One of those small, quirky indie films that's made with more heart than sense, veteran Chicago actor and playwright Bob Meyer's feature film debut recruits such prestigious names as John Goodman, Dana Delaney and fellow Windy City theater icon John Malkovich for a small-scale family drama about a recovering alcoholic (Malkovich) who attempts to reconnect with his sister (Delaney) and her two children. Meyer attempts to approach this dramatic subject matter with a light comic touch -- as in an early scene featuring Malkovich wearing a mop on top of his head -- a balancing act that he often struggles to pull off convincingly.

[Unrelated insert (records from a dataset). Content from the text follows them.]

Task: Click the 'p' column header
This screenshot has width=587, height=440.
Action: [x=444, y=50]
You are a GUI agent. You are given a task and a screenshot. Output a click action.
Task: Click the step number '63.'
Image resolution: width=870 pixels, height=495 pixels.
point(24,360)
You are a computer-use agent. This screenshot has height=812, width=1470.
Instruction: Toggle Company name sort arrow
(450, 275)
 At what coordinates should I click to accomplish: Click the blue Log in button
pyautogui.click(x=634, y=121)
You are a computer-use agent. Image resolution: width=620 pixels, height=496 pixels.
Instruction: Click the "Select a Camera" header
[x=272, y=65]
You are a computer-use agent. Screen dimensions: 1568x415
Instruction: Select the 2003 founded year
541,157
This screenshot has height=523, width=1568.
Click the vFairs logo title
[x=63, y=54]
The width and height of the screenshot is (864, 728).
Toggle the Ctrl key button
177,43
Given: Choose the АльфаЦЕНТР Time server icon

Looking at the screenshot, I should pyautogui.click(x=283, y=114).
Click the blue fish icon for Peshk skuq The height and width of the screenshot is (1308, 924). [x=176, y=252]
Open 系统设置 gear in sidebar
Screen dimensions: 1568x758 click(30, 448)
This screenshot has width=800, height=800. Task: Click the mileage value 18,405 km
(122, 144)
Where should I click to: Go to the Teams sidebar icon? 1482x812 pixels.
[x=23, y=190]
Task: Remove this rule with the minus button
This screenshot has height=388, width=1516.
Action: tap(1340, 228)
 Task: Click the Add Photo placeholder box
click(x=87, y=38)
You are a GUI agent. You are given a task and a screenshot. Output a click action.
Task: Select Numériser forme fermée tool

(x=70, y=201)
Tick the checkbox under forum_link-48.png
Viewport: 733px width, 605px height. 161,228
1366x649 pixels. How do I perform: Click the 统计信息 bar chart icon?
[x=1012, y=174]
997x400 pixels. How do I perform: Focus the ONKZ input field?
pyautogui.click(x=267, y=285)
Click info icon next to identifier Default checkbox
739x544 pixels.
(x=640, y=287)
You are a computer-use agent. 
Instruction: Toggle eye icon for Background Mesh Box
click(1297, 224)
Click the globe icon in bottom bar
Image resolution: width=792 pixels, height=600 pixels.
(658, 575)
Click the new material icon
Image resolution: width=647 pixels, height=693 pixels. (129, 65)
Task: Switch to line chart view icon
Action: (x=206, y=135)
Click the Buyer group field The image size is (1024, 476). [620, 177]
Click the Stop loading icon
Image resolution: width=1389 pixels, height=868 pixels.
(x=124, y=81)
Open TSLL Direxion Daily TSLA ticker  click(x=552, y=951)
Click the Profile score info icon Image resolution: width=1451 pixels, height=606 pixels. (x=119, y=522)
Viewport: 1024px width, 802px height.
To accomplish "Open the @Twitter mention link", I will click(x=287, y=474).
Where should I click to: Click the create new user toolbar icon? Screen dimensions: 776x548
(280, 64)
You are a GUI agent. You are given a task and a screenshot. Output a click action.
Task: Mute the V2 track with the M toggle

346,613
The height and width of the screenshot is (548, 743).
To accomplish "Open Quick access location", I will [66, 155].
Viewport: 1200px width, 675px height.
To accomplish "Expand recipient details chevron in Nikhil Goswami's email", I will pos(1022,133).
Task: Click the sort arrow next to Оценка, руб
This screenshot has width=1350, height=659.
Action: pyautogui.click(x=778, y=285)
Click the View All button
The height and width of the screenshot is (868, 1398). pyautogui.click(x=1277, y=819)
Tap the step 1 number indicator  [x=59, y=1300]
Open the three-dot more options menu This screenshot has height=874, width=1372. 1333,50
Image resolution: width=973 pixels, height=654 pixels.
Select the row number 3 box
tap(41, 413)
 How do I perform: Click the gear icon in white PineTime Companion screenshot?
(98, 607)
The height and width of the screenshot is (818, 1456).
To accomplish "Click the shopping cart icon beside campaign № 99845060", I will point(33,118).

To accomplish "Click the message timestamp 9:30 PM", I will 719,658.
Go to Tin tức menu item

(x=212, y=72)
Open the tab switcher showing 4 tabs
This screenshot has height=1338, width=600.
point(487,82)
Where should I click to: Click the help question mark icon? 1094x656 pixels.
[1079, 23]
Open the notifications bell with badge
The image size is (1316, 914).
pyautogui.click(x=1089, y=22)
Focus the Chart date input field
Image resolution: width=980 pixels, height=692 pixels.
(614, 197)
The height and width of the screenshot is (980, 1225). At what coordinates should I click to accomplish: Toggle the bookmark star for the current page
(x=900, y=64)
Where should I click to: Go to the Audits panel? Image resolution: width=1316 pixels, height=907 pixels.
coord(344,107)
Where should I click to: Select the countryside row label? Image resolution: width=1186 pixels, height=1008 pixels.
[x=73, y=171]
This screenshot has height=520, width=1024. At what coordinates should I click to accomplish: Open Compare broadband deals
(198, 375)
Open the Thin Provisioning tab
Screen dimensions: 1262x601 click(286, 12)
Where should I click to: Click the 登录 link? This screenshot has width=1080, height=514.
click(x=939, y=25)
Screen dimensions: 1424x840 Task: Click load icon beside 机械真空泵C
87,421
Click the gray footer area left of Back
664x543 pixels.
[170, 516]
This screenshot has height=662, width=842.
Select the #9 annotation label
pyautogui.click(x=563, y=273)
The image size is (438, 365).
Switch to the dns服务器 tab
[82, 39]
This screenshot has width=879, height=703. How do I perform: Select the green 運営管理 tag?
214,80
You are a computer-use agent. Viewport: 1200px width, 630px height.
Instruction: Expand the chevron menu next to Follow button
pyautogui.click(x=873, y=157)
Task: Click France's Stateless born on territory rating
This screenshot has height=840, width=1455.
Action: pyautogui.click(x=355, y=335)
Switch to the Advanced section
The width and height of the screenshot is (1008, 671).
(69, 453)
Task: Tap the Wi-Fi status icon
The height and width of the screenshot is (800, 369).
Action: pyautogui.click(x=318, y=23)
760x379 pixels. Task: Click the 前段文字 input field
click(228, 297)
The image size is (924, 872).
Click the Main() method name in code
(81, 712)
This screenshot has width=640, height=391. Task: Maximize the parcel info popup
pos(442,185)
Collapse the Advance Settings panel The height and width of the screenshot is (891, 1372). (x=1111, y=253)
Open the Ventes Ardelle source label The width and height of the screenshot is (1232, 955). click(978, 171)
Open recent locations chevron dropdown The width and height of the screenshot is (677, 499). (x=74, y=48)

On the other hand, his acting background does clearly aid him in coaxing focused performances out of the cast, even Malkovich, who is famous for diving off the deep end if given enough latitude by the director. But both the veterans and young actors do solid, if not exceptional work here, managing to create a believable family unit out of these odd, underwritten collection of characters. That's not reason enough to seek out Drunkboat, but the film would make me interested to see Meyer direct this same cast in more familiar territory: the stage.